Reputation: 421
This may be more of a general NOSQL infrastructure question.
With an event sourcing system I'm saving Event documents to ravendb.
In my domain model there are multiple types of events, an basic example below:
public abstract class Event
{
public Guid AggregateId { get; set; }
public Event(Guid aggregateId)
{
AggregateId = aggregateId;
}
}
public class NewPersonEvent : Event
{
public string Name { get; set; }
public NewPersonEvent(Guid id, string name) : Base(id)
{
Name = name;
}
}
public class NewOrderEvent : Event
{
public DateTime OrderDate { get; set; }
public double OrderCost { get; set;}
public NewOrderEvent(Guid id, DateTime date, double cost) : Base(id)
{
OrderDate = date;
OrderCost = cost;
}
}
An event is persisted as an Event document no matter what type of aggregate the event is from.

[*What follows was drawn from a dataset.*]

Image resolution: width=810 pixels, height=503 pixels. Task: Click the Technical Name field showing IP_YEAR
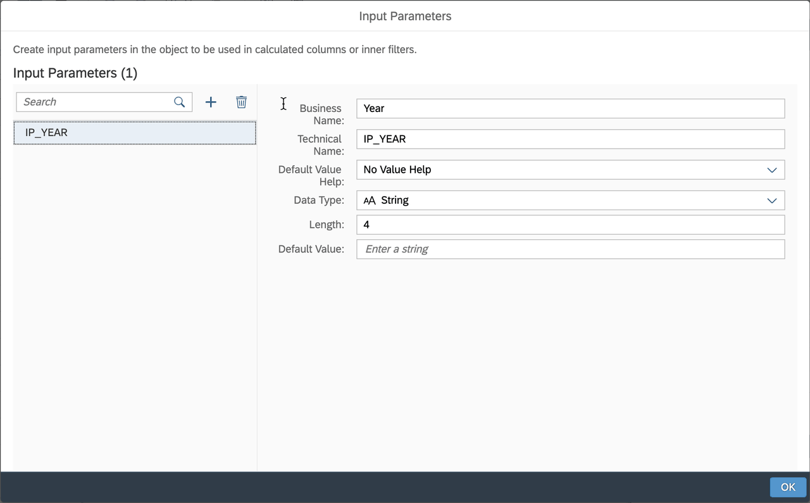570,139
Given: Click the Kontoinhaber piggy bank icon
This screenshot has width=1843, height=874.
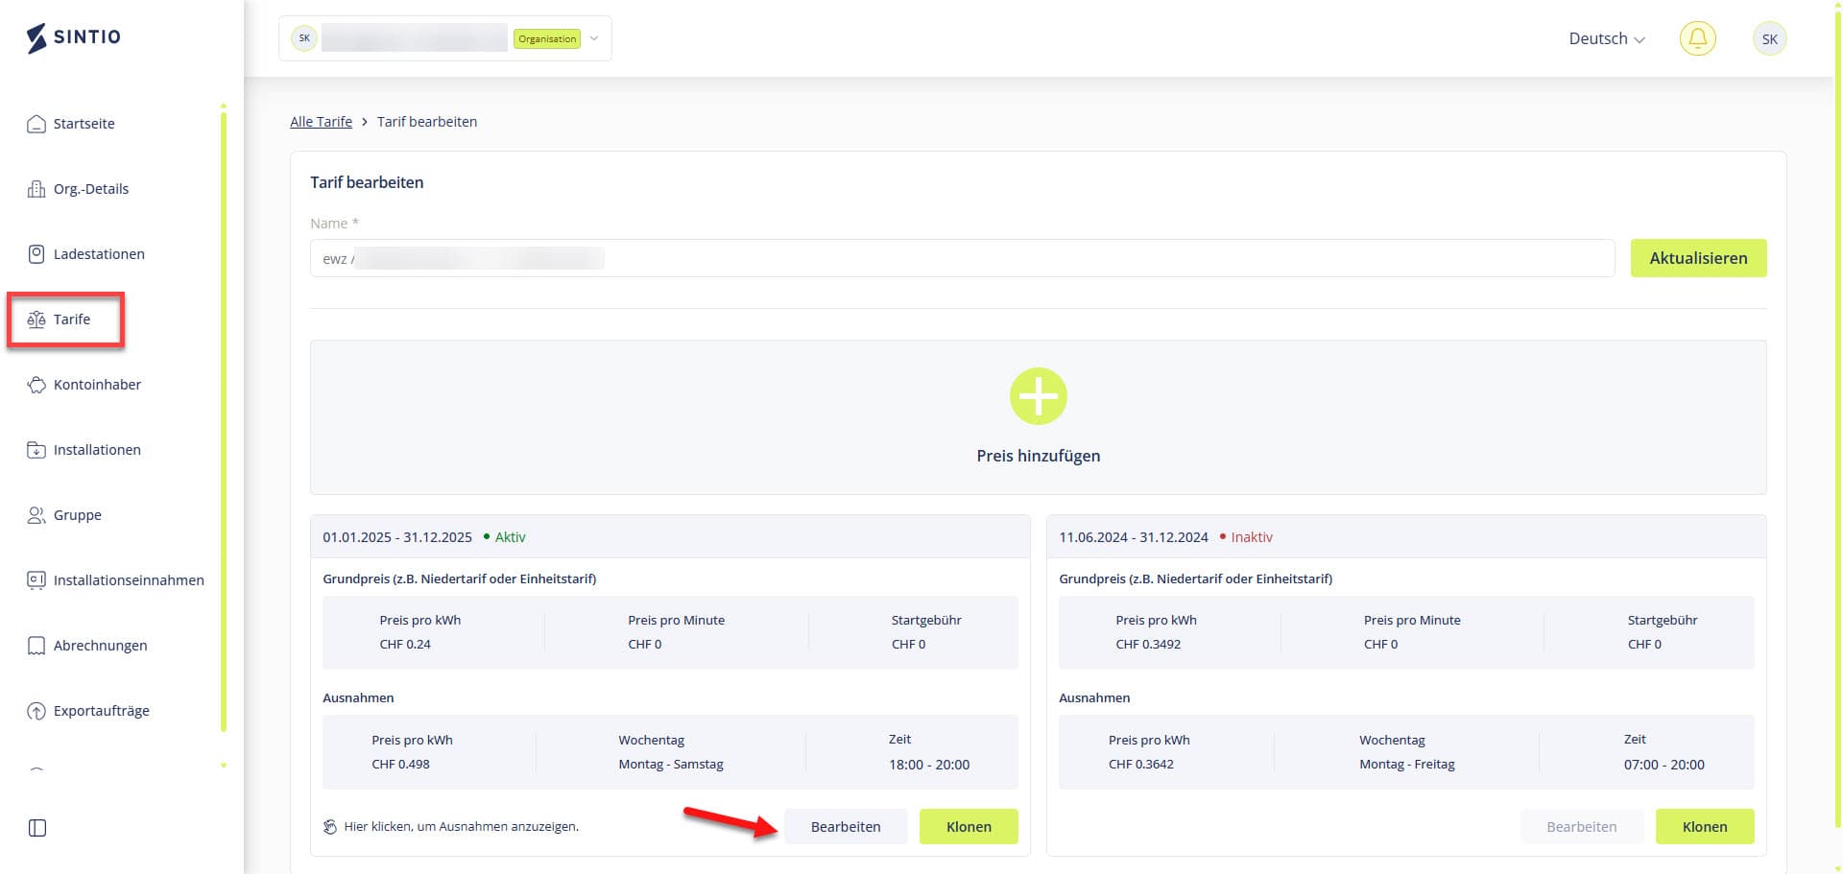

Is this the best approach to use one Document type in ravendb for all events. Or is there any benefits of grouping the document types per aggregate
Instead of having just 'Event' documents, to instead have 'PersonEvent' documents and 'OrderEvent' documents.
What are the pros and cons of each of the two approaches, specifically is there any performance issues?
Upvotes: 3
Views: 161
Reputation: 365
Are you overriding the default tag name for events as...
docStore.Conventions.FindTypeTagName = type => typeof(Event).IsAssignableFrom(type) ? DocumentConvention.DefaultTypeTagName(typeof(Event)) : DocumentConvention.DefaultTypeTagName(type);
Then whenever you do a query on Event
it just works and retrieves all events.
session.Query<Event>()
If so, you can shoot yourself in the foot because if you just want a subset of the events and you do this session.Query<NewPersonEvent>()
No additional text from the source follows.